Çalık Enerji
- Company type: Private
- Industry: Energy
- Founded: 1998
- Founder: Çalık Holding
- Headquarters: Istanbul, Turkey
- Products: Petroleum Natural gas Electrical power
- Revenue: ▲1.49 billion $ (2023)
- Operating income: ▲204 million $ (2023)
- Net income: ▲258 million $ (2023)
- Total assets: ▲2.07 billion $ (2023)
- Total equity: ▲1.18 billion $ (2023)
- Number of employees: 1,430 (2023)
- Parent: Çalık Holding
- Website: www.calikenerji.com.tr/eng/

= Çalık Enerji =

Turkish energy company of the Çalık Holding

Çalik Enerji is a Turkish energy company of the Çalık Holding, which was established in 1998. The main areas of operations include:

- oil and gas exploration, production, transportation, and distribution;
- power generation, transmission, and distribution; power design and engineering;
- telecommunications services.

Çalik Enerji has oil and gas exploration and production activities in Turkey, Iraq, Afghanistan, Azerbaijan, and Turkmenistan (notably in the Ýolöten Gas Field).

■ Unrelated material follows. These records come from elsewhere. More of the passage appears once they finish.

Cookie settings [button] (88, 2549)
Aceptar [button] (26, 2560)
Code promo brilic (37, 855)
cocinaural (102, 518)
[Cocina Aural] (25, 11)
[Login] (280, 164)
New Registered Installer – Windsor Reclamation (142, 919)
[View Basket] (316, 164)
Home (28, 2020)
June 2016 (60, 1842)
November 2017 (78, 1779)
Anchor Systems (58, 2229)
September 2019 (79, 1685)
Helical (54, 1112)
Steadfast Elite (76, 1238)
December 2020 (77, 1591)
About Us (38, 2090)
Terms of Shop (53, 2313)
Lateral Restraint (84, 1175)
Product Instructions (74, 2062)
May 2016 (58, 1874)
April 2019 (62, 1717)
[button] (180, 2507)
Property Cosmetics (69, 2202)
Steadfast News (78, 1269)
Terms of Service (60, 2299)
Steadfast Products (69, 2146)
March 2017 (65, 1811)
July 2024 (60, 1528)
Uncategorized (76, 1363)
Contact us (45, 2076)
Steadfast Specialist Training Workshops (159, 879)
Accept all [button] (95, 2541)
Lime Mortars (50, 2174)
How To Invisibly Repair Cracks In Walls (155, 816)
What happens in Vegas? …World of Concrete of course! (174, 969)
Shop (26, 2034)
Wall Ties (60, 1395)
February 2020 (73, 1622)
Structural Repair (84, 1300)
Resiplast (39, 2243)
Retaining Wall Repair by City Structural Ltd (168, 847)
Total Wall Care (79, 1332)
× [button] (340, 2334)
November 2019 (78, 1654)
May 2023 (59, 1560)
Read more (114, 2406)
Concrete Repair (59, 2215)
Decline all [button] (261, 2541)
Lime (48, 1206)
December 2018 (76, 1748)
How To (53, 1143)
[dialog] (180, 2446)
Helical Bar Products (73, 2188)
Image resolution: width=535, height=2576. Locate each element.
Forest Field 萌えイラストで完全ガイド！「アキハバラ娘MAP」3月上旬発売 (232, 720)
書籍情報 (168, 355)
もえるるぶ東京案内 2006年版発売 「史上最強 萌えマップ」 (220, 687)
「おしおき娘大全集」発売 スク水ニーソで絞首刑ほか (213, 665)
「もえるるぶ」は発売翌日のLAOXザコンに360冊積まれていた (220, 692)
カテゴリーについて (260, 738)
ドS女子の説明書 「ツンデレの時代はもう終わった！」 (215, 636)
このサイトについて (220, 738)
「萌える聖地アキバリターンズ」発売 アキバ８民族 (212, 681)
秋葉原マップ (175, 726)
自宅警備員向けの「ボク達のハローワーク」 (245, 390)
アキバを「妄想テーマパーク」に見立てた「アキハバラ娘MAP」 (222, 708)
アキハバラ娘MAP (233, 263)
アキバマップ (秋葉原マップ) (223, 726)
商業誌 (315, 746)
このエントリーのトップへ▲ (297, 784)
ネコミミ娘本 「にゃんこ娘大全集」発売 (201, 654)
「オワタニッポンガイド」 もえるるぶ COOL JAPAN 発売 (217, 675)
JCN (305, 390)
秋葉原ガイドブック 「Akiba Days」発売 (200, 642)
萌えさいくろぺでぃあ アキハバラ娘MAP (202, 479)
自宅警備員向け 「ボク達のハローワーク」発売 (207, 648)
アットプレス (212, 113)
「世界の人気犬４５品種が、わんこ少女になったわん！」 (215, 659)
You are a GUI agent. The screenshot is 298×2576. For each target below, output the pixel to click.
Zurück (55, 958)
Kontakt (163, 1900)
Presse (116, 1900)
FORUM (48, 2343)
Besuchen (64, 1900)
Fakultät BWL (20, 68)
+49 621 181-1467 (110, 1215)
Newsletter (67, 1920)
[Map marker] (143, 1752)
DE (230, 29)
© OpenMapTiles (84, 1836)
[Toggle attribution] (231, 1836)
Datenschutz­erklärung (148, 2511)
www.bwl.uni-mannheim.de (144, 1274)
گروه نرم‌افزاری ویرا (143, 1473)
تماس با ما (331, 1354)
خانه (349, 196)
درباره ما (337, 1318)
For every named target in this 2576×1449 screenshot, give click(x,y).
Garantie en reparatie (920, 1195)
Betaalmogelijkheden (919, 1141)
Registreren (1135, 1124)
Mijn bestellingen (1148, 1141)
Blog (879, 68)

It will construct the Samsun-Ceyhan Pipeline with Italian company Eni to transport crude oil from the Black Sea to the Mediterranean Sea. It also operates power plants in Turkey and Turkmenistan.

In 2015, Mitsubishi Corporation announced a strategic alliance with Çalık Enerji to develop infrastructure projects in Turkey and Northern Africa.